Des observateurs s’interrogent sur le nombre d’opérations que la Police Nationale d’Haïti (PNH) doit encore mener à Bel-Air pour déloger les gangs de la zone. Ils questionnent aussi la multiplication des communications propagandistes du directeur général de la PNH, Vladimir Paraison, et de ses sympathisants, destinées à tromper la population.
En ce début d’année, la police avait annoncé de vastes opérations dans le quartier. Blindés, policiers, mercenaires liés à Erik Prince et contingents salvadoriens de la mission multinationale ont été déployés pour affronter les gangs.
La PNH a affirmé la mort de plusieurs bandits et le démantèlement du gang de Bel-Air. À la surprise générale, il s’agissait d’un vaste mensonge. Des civils revenus dans leur quartier ont été capturés puis tués par les gangs, tandis que la police restait absente.
Le 11 mars 2026, la PNH a annoncé une nouvelle opération à Bel-Air et au Bicentenaire. Encore une fois, Bel-Air revient dans les communiqués officiels et les tweets des propagandistes proches de Vladimir Paraison.
- - -
=== CONSIGNE 1 ===
Recopiez fidèlement le passage de l'extrait sur Bel-Air compris entre « Des observateurs s’interrogent » et « police restait absente. », ces deux passages inclus.
=== CONSIGNE 2 ===
D'après l'extrait sur Bel-Air, à quelle date la PNH a-t-elle annoncé une nouvelle opération à Bel-Air et au Bicentenaire ?
=== CONSIGNE 3 ===
Poursuivez l'extrait sur Bel-Air à partir de sa dernière phrase.
- - -
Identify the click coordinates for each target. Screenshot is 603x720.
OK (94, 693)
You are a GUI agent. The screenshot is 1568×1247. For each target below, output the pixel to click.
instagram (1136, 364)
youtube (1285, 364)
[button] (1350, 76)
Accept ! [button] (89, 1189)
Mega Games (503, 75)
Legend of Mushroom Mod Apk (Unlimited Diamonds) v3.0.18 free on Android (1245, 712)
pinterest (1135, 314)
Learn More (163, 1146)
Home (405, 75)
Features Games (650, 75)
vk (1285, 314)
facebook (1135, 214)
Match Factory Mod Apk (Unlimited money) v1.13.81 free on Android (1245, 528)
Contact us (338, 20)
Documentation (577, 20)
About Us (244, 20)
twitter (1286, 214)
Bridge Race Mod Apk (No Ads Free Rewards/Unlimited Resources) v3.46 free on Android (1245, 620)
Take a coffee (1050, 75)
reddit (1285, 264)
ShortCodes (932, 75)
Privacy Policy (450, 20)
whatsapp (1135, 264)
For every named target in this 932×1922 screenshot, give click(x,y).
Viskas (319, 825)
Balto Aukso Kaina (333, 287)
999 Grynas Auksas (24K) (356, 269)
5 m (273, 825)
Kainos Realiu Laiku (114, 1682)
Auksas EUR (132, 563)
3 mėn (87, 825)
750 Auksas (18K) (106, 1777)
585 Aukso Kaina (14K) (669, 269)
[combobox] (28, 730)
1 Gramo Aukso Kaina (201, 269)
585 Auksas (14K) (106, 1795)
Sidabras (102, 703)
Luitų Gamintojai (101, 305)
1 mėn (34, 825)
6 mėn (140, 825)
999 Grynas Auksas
- - -
=== RÉSULTAT 1 ===
Des observateurs s’interrogent sur le nombre d’opérations que la Police Nationale d’Haïti (PNH) doit encore mener à Bel-Air pour déloger les gangs de la zone. Ils questionnent aussi la multiplication des communications propagandistes du directeur général de la PNH, Vladimir Paraison, et de ses sympathisants, destinées à tromper la population.
En ce début d’année, la police avait annoncé de vastes opérations dans le quartier. Blindés, policiers, mercenaires liés à Erik Prince et contingents salvadoriens de la mission multinationale ont été déployés pour affronter les gangs.
La PNH a affirmé la mort de plusieurs bandits et le démantèlement du gang de Bel-Air. À la surprise générale, il s’agissait d’un vaste mensonge. Des civils revenus dans leur quartier ont été capturés puis tués par les gangs, tandis que la police restait absente.

=== RÉSULTAT 2 ===
Le 11 mars 2026.

=== RÉSULTAT 3 ===
Pierre Espérance, se comportant depuis quelques jours comme porte-parole de la police alors que l’institution dispose de sa propre structure de communication, a déclaré que l’institution dispose d’hélicoptères. Récemment, des blindés ont été offerts par le Canada, et des centres de formation ont été créés par l’Organisation des États américains (OEA). Pourtant, aucun résultat concret n’a été obtenu.
Le Premier ministre Alix Didier Fils-Aimé a offert 52 millions de dollars à Erik Prince pour rétablir la sécurité. Mais les routes restent bloquées et aucun chef de gang n’a été neutralisé, révélant l’échec du contrat d’un an.
Cette succession d’annonces et de contre-vérités illustre l’écart entre la propagande officielle et la réalité vécue par les habitants de Bel-Air, toujours pris au piège de l’insécurité.